━━━━━ Text ━━━━━

In Virginia, the effort was spurred by a sterling example of bipartisanship involving Gov. Tim Kaine, House Speaker Bill Howell, R-Stafford, and Sen. Edd Houck, D-Spotsylvania, who persuaded the General Assembly to pony up $5.2 million. This is not necessarily an ask-and-receive allocation, given the power of development interests in Richmond.
Nor was this free money. The state funds needed to be matched 2-1 by individuals and groups such as CWPT and the Central Virginia Battlefield Trust, whose members are contributing generously to meet the funding challenge.
Another refreshing angle to the story is that while the Chancellorsville and Wilderness deals secured only 85 acres and 94 acres, respectively, they represent grounds that were pivotal during each battle.
The Wagner Tract at Chancellorsville, for example, was where the heaviest fighting occurred during Lt. Gen. Thomas J. "Stonewall" Jackson's noted flank attack, which sealed Gen. Robert E. Lee's greatest victory. Its preservation also helps prevent commercial building along that stretch of the State Route 3 corridor.
The Wilderness parcel is where Gen. Ulysses S. Grant and his Union Army turned to advance southward from the crossroads there. The acquisition also affects how neighboring property might or might not be developed.
For those who cherish the meaning of hallowed ground preserved, 2009 was indeed a very good year.

━━━━━ Information ━━━━━

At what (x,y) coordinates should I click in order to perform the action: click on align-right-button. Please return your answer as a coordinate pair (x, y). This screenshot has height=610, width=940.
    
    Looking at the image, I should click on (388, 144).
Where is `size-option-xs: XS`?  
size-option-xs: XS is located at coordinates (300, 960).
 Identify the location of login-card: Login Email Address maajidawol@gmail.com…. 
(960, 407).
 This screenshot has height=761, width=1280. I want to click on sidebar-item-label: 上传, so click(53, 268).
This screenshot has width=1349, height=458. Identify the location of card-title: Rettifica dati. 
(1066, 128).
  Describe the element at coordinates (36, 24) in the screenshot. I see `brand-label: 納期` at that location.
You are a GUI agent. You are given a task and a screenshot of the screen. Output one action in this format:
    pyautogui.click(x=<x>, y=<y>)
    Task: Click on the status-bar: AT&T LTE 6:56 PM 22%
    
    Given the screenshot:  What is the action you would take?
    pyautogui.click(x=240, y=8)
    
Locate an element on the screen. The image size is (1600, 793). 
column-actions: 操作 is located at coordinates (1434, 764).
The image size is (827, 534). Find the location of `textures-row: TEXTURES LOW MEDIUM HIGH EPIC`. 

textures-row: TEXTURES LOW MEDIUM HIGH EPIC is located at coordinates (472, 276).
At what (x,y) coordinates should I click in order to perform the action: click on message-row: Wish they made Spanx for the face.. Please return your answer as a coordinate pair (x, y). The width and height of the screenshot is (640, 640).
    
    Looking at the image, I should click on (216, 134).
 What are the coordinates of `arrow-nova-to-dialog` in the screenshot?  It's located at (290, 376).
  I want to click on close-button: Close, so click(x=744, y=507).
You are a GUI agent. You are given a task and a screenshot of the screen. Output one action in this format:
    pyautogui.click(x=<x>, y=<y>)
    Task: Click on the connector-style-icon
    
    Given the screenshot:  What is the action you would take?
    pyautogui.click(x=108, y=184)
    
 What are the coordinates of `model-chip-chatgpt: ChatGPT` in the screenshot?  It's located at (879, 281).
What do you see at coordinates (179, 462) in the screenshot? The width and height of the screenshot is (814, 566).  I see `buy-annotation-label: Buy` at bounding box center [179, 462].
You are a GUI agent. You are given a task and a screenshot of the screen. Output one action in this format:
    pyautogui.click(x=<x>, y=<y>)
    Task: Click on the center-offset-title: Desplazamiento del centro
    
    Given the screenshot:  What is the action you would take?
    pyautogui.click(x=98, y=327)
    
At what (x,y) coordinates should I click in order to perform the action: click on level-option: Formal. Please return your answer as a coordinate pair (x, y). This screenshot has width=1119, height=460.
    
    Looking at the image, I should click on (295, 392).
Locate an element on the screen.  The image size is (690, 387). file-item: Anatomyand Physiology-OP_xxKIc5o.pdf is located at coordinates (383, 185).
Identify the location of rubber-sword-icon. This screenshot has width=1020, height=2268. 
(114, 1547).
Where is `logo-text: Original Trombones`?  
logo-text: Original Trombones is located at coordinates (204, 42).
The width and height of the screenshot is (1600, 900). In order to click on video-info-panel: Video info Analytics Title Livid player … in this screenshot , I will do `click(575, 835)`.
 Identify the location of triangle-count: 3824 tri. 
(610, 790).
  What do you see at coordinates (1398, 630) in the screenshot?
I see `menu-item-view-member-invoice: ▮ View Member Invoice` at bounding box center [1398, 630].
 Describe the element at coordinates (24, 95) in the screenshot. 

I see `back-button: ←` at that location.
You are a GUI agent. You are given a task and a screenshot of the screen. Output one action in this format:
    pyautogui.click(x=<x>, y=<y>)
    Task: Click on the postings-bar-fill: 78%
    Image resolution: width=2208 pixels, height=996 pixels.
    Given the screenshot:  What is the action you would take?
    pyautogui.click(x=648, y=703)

━━━━━

# Exercise instructions
A: Update the part of the battlefield preservation text starting at "In Virginia, the" and ending at "during each battle." by replacing "pony up" with "provide", and write out that whole part.
B: Find each line of the rows that contains the string "HIGH" and copy those lines. Case counts.

# Answers provided
A:
In Virginia, the effort was spurred by a sterling example of bipartisanship involving Gov. Tim Kaine, House Speaker Bill Howell, R-Stafford, and Sen. Edd Houck, D-Spotsylvania, who persuaded the General Assembly to provide $5.2 million. This is not necessarily an ask-and-receive allocation, given the power of development interests in Richmond.
Nor was this free money. The state funds needed to be matched 2-1 by individuals and groups such as CWPT and the Central Virginia Battlefield Trust, whose members are contributing generously to meet the funding challenge.
Another refreshing angle to the story is that while the Chancellorsville and Wilderness deals secured only 85 acres and 94 acres, respectively, they represent grounds that were pivotal during each battle.

B:
The image size is (827, 534). Find the location of `textures-row: TEXTURES LOW MEDIUM HIGH EPIC`. 
textures-row: TEXTURES LOW MEDIUM HIGH EPIC is located at coordinates (472, 276).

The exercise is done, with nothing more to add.